HOW TO USE INSULIN SYRINGE
How do I take insulin?
You take Insulin by subcutaneous (the tissue below the skin layer) injection; it can also be given intravenously in emergency clinical conditions during hospital admissions.
What do I require for Insulin injection?
What precautions should I take before Insulin injection?
Ensure that your food will be ready in the next 20-30minutes; get yourself ready for food in the next 20-30minutes; get the appropriate Insulin vial and syringe (use 40units/mL syringe ONLY for 40units/mL vial and 100units/mL syringe ONLY for 100units/mL vial) and be sure of the dose of Insulin to be injected; make sure that the liquid in the vial is appropriate for use – Insulin that has clumps or solid white particles should not be used and clear Insulin should not be turbid.
Where should I inject insulin?
Insulin can be injected in the abdomen (around the navel), front and sides of the thighs or sides of upper arms. Move the injection sites around in one area (around 3 to 4 cm away from the last one) and change the area every week or fortnight.
How do I inject Insulin subcutaneously?
- Keep the Insulin vial at room temperature for a while; you need to roll the vial between your palms for 15 seconds if you are using Insulin that is milky
- Wash your hands clean with soap and water
- Wipe the cap of the vial with a spirit swab; wait till the spirit dries
- Take the Insulin syringe and remove the caps from both ends of the syringe
- Insert the needle through the rubber cap of the vial. Then turn the vial upside down. Push the syringe until the needle tip reaches the liquid medication inside
- Gently withdraw the plunger down until the required amount of Insulin is loaded in the syringe
- Remove the syringe from the vial. If there are air bubbles in the syringe, hold the syringe with the needle up, gently tap the syringe with the finger and let the air float to the top. Push the plunger of the syringe gently to move the air bubbles out
- If the dose of Insulin loaded in the syringe is less, repeat the steps 5, 6 and 7 till the correct dose is taken
- If excess Insulin is taken, then insert the syringe into the vial and gently push the plunger till the extra dose of Insulin is pushed back into the insulin bottle
If you have to take two types of Insulin, both can be loaded in the same syringe provided the sum of the prescribed units is less than or equal to the units capacity of the syringe. In this situation, you load short acting Insulin first and the other one second; you then gently roll the loaded insulin syringe between your palms
- Choose a site convenient for you to inject Insulin. Clean that site with spirit swab and wait till the spirit dries
- Pinch a fold of skin with your left hand. Hold the barrel of the syringe with your right thumb and index finger and pierce the needle over the top of the fold of the skin keeping the syringe straight (at 90 degree angle to the skin)
- Let go the fold of skin and hold the syringe with your right index and middle fingers with the thumb on the end of the plunger. Gently push the plunger till all the Insulin is injected subcutaneously
- Leave the needle for 5 to 10 seconds to prevent the back leak of Insulin; then pull the needle out. Clean the area with spirit swab if required but do not rub the site
- Apply caps over the syringe if you are reusing the syringe; keep the vial in the location recommended for storage.
How do I store Insulin?
Unopened Insulin vials should be stored in a refrigerator door (do not freeze). Opened, in use Insulin vials can be stored at room temperature for up to 30 days. However do not expose it to direct sunlight or heat.
What are the side effects of Insulin injection?
Apart from occasional ooze and insignificant pain, Insulin injection is safe if proper technique is followed. The risks will be more if syringes are reused or the needle is blunt or the same site is used for injection.

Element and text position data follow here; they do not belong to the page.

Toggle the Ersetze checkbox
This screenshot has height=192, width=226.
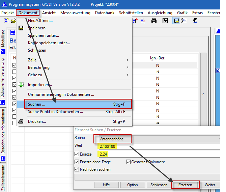(x=77, y=154)
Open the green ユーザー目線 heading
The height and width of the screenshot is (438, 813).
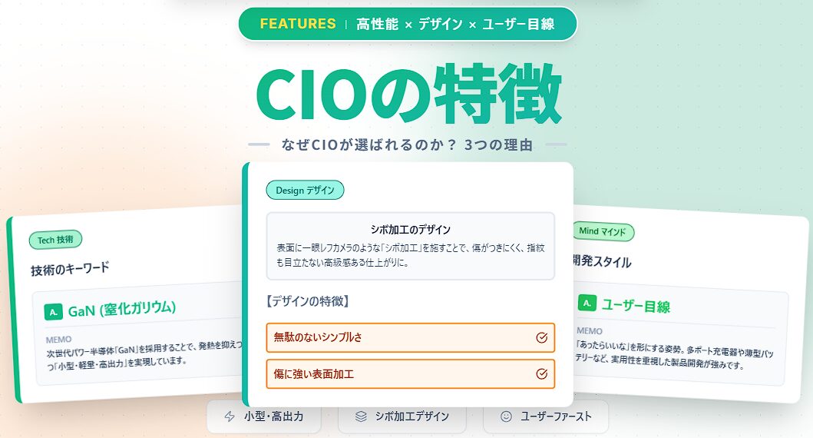coord(636,306)
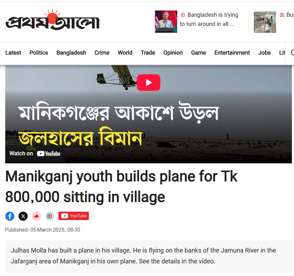The width and height of the screenshot is (294, 276).
Task: Open 'Bangladesh is trying to turn around' headline
Action: coord(209,19)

What do I do when I am travelling?
You can carry your Insulin vial and syringe with you during travel but make sure the vial is not exposed to direct sunlight or heat.
When do I change the Insulin syringe?
It is recommended not to reuse Insulin syringe because of the concerns for microscopic injury to the tissue at the site of injection and microscopic damage to the needle tips following needle reuse. Cap the syringes to be disposed and keep them in a screw capped tough plastic container for subsequent safe disposal. If you are reusing syringe, change to a new syringe after 5-6 uses or earlier if the injections become painful or the needle is bent or damaged.
When should I call / consult the doctor?
Apart from routine consultation, you can call your doctor if you have any queries or doubts on Insulin use or if you have problems in using Insulin or when blood sugar is not under control.